On connaissait déjà nombre d’affaires de corruption, mais finalement avec l’apathie générale elles passent comme une lettre à la poste dans un climat d’indifférence, signe de l’écœurement de l’opinion publique française. L’affaire des 6 frégates Lafayette vendues à Taïwan a cependant quelque chose de très particulier. Ce ne sont pas quelques juges, quelques associations de citoyens, quelques journalistes qui demandent des comptes à l’état français mais un pays tout entier, à savoir Taïwan. Dans les annales de la corruption c’est une première tant pour les sommes engagées que pour les affaires qui devraient suivre. C’est tout le système français de vente d’armes qui est progressivement dévoilé.
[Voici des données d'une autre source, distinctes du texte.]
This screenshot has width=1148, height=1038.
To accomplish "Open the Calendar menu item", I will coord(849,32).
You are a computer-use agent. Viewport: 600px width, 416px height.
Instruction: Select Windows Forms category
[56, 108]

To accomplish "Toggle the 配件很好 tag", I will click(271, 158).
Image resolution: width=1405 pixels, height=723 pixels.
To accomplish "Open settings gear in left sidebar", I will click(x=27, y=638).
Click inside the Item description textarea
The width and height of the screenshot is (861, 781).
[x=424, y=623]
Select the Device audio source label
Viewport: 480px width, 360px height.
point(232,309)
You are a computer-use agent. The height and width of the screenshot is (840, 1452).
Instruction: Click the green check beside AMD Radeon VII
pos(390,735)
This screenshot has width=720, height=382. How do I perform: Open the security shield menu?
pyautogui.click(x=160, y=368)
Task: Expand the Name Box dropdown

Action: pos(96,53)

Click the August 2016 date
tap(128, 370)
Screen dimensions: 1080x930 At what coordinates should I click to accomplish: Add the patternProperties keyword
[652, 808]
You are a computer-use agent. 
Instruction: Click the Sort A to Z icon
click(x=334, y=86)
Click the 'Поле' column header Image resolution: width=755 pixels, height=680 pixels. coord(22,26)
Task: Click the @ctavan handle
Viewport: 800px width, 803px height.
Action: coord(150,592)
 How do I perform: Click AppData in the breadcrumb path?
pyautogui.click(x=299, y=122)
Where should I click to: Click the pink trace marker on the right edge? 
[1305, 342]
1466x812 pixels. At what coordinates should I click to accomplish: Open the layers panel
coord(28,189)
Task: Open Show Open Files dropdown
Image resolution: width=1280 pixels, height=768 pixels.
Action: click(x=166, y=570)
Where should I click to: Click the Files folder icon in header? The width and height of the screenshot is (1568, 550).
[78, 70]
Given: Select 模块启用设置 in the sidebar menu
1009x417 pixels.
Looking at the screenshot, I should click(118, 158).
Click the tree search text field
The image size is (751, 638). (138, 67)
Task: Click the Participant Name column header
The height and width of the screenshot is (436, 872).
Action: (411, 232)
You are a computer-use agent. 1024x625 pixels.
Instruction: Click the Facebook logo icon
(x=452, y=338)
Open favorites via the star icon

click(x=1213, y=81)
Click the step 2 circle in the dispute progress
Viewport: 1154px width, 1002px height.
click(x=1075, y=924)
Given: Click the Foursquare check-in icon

Ces scandales vont coûter cher, très cher aux contribuables français, l’équivalent de 83 000 années de salaire d’un ouvrier, 1 milliard d’euros, dans un premier temps.
Comment en sommes nous arrivés là ?
Pour éliminer tout concurrent et arracher un marché de ventes d’armes, il est d’usage de corrompre les amiraux de l’état acheteur. Plus les problèmes et entraves au contrat persistent plus les commissions montent, plus le prix des armes monte. C’est ainsi que le prix d’une frégate vendue à Taïwan est passé de 1,225 milliard à 2,495 milliards au final. D’un commun accord les deux parties ont gonflé artificiellement les tarifs pour grossir leur part du gâteau. Ces pratiques semblent courantes pour ne pas dire systématiques. 1 milliard de francs de commissions occultes ont été versées aux militaires corrompus de l’Amirauté taïwanaise. C’est dans ces conditions que le contrat « BRAVO » a été signé le 5 août 1991 pour livrer 6 frégates françaises à Taïwan.
Rétrocommissions
En matière de vente d’armes, des rétrocommissions sont versées aux partis politiques français selon un système de répartition précis : 70 % pour ceux qui sont au pouvoir et 30 % pour ceux de l’opposition. L’art qui consiste à maquiller et blanchir ces sommes est bien rodé. Pour couronner le tout, les pièces comptables compromettantes sont soit détruites, soit classées Secret Défense. Le tour est bouclé, pas de preuves, pas vu, pas pris, et l’argent coule à flot dans les caisses noires du personnel politique français.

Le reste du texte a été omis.